- **Directive**: Retype the part of the data that opens with the line containing "Select the SerializedFile::ReadObject frame" and closes with the line containing "Action: point(486,65)", keeping every line exactly the same.

(Records from a pointing dataset)
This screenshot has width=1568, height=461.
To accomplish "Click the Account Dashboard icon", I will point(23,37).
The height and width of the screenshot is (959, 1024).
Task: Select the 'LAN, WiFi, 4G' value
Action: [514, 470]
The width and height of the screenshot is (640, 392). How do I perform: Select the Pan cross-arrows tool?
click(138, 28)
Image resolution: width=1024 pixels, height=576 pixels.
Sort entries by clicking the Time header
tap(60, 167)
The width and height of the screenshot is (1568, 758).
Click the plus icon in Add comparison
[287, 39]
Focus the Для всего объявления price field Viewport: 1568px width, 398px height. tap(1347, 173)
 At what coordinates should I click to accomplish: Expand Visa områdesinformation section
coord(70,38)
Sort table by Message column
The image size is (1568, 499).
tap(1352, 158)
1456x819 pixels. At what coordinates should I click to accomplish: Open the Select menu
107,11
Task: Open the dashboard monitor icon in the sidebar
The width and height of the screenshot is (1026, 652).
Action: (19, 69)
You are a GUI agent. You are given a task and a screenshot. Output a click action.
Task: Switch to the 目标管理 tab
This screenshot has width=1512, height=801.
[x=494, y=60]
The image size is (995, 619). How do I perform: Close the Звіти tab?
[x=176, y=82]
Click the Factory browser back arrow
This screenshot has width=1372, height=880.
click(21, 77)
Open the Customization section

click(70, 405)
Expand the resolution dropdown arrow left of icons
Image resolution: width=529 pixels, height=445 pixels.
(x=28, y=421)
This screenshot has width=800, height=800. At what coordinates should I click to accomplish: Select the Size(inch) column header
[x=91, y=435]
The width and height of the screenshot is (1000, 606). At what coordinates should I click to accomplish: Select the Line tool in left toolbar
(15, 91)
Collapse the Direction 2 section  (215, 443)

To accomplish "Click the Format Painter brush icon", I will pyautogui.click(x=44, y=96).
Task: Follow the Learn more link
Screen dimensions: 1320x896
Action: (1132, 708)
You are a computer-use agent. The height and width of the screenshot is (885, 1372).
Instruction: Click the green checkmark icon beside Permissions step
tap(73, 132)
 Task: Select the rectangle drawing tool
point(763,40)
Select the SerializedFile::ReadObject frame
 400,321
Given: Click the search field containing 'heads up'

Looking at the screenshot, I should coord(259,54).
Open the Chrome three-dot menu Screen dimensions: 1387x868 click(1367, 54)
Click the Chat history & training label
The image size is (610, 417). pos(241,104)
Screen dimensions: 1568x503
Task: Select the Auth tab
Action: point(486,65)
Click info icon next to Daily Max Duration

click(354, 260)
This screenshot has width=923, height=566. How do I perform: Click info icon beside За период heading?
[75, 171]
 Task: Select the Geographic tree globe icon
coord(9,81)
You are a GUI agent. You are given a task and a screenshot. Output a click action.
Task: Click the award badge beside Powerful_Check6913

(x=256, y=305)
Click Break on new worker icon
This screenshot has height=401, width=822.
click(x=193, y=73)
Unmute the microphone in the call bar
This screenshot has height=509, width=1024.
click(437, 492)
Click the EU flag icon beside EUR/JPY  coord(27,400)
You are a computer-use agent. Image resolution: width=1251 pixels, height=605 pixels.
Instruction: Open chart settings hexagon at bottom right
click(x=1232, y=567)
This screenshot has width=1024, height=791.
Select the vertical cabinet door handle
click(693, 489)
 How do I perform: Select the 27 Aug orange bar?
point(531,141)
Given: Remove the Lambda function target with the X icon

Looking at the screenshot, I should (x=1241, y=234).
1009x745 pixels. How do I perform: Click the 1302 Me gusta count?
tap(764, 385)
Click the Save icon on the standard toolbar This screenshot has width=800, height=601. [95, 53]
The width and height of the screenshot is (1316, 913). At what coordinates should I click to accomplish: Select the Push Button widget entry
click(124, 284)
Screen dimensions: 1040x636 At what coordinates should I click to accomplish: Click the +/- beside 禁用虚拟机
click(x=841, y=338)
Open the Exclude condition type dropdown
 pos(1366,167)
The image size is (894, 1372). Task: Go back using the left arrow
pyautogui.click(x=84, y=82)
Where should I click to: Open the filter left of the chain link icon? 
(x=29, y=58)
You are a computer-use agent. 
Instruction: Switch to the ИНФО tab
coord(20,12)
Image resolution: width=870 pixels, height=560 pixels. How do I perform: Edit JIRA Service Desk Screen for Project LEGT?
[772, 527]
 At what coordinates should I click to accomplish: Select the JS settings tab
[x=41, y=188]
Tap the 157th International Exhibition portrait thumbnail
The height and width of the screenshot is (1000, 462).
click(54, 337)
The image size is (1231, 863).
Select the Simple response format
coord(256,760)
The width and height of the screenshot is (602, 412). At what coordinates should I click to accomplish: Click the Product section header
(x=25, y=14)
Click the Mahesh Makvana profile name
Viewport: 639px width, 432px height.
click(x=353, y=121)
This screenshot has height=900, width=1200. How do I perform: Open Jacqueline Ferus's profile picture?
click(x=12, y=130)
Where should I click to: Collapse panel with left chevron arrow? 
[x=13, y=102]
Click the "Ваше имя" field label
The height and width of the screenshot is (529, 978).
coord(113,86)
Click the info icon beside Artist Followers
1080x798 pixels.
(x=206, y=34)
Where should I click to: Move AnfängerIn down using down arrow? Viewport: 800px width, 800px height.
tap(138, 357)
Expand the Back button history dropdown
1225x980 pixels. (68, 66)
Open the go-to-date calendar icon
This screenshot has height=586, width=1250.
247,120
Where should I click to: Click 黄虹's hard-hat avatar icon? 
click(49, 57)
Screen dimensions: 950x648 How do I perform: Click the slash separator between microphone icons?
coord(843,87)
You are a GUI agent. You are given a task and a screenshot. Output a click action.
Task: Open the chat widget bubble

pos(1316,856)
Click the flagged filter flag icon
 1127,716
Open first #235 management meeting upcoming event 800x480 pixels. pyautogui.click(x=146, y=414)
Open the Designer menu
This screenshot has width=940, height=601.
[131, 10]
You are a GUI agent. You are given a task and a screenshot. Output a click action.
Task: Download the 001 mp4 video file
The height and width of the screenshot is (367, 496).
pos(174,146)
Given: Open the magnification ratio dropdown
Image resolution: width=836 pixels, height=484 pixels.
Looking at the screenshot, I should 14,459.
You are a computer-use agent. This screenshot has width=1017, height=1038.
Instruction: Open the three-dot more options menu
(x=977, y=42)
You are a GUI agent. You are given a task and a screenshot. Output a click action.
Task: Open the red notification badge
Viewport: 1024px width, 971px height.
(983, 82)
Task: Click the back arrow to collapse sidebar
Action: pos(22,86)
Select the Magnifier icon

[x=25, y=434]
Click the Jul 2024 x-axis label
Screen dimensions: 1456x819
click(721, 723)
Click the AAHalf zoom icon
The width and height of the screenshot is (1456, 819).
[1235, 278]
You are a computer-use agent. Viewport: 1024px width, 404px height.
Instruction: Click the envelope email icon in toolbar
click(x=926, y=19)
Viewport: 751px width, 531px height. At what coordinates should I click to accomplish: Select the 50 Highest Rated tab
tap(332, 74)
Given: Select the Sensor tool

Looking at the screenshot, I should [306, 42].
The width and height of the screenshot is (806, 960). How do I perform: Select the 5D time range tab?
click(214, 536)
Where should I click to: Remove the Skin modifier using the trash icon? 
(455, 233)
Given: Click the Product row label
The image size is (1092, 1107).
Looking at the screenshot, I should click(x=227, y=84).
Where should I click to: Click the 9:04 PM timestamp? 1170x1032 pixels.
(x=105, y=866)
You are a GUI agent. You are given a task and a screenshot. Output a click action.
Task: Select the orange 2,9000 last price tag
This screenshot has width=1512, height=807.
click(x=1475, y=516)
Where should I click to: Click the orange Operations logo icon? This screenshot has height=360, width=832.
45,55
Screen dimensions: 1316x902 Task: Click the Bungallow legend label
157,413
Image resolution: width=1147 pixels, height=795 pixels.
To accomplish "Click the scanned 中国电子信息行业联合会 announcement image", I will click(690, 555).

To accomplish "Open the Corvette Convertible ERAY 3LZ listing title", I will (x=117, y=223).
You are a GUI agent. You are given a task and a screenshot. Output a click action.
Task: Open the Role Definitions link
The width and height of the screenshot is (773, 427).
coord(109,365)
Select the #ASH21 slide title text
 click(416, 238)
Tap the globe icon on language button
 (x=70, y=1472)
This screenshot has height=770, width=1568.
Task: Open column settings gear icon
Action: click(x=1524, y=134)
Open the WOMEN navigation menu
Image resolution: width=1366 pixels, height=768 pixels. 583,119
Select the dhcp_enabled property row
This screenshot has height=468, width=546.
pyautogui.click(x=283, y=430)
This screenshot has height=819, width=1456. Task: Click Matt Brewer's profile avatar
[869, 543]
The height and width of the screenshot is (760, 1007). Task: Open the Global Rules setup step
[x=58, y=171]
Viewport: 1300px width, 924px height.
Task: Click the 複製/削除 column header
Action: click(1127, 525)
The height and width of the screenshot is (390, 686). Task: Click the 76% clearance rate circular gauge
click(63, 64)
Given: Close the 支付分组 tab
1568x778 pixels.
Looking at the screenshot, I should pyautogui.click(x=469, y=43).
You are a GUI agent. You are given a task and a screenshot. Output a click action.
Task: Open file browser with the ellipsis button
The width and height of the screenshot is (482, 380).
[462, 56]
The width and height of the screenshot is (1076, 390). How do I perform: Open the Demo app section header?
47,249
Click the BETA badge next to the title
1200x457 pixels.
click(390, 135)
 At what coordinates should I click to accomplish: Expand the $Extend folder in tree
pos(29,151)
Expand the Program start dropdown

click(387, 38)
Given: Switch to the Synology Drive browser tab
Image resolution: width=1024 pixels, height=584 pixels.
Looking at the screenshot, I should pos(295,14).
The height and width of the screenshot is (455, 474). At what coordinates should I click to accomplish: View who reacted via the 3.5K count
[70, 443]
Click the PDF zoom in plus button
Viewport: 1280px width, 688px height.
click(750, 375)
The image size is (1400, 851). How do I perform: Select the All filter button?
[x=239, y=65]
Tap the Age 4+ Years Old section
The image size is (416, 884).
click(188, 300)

- **Task response**:
Select the SerializedFile::ReadObject frame
 400,321
Given: Click the search field containing 'heads up'

Looking at the screenshot, I should coord(259,54).
Open the Chrome three-dot menu Screen dimensions: 1387x868 click(1367, 54)
Click the Chat history & training label
The image size is (610, 417). pos(241,104)
Screen dimensions: 1568x503
Task: Select the Auth tab
Action: point(486,65)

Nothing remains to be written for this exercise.